The goal of a premium support model is to “reduce the growth in Medicare spending by increasing competition among health plans and providing a stronger incentive for beneficiaries to be cost-conscious in their plan selection.” (Kaiser Family Foundation)

“Paul Ryan’s premium support model would ‘change Medicare from a single payer system in which the government pays directly for seniors’ health care to one where beneficiaries could use their government benefits to buy private insurance.’” (CNBC)


Block Grants for Medicaid

Instead of a matching system – predicated on each dollar spent in the program – block grants would provide a lump sum of money to states. The stated goal would be to incentivize efficiency and disincentive states from spending more money in order to receive more funds from the federal government. When states need more funding for their programs they would have to weigh choices such as, increasing taxes or charging enrollees.

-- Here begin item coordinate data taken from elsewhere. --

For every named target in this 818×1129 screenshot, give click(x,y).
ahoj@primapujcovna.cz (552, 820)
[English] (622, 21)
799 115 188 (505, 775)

“Under Mike Pence, Indiana’s Medicaid system began requiring premium payments, a system that happened to be guided by Seema Verma, who Trump nominated to lead the Centers for Medicare and Medicaid Services.” (CNBC)

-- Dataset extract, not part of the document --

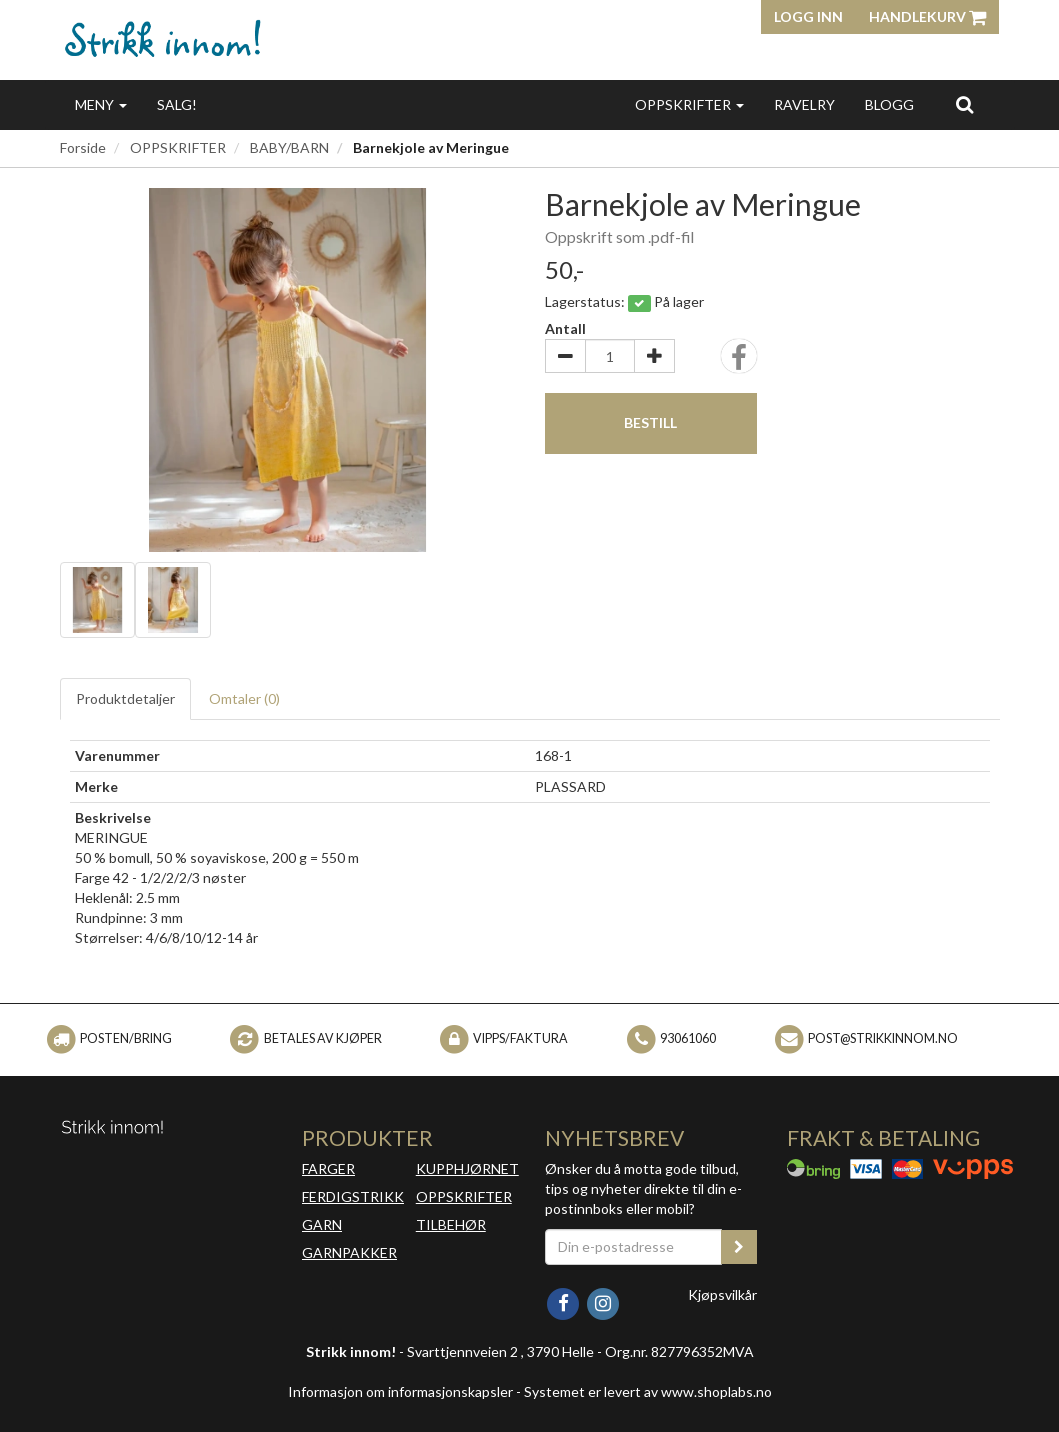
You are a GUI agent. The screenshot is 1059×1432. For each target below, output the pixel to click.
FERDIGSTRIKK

An expert on entitlement programs, Andrew Biggs, outlines these Social Security reform options.



What You Can Do


  • Read up on entitlements and what your taxes are going towards if you work
  • Explain to someone the key issues with entitlements and ideas for positive changes
  • Speak up about accountability and planning for retirement to your friends and family
  • Keep an eye out for entitlement reform ideas to be floated by Congress this year and share your views with your state and federal legislators


Thought Leaders in Entitlement Reform


Questions for Discussion


  • How can programs support seniors who are close to retiring or in retirement, while shoring up them up for younger generations?
  • What are the impacts of these entitlements on our community?  Who cares about this and which part(s)?
  • How can we contribute to cutting red-tape, influence government priorities?
  • How can voters help politicians feel like they can talk about reforms to our entitlement programs without losing their next election?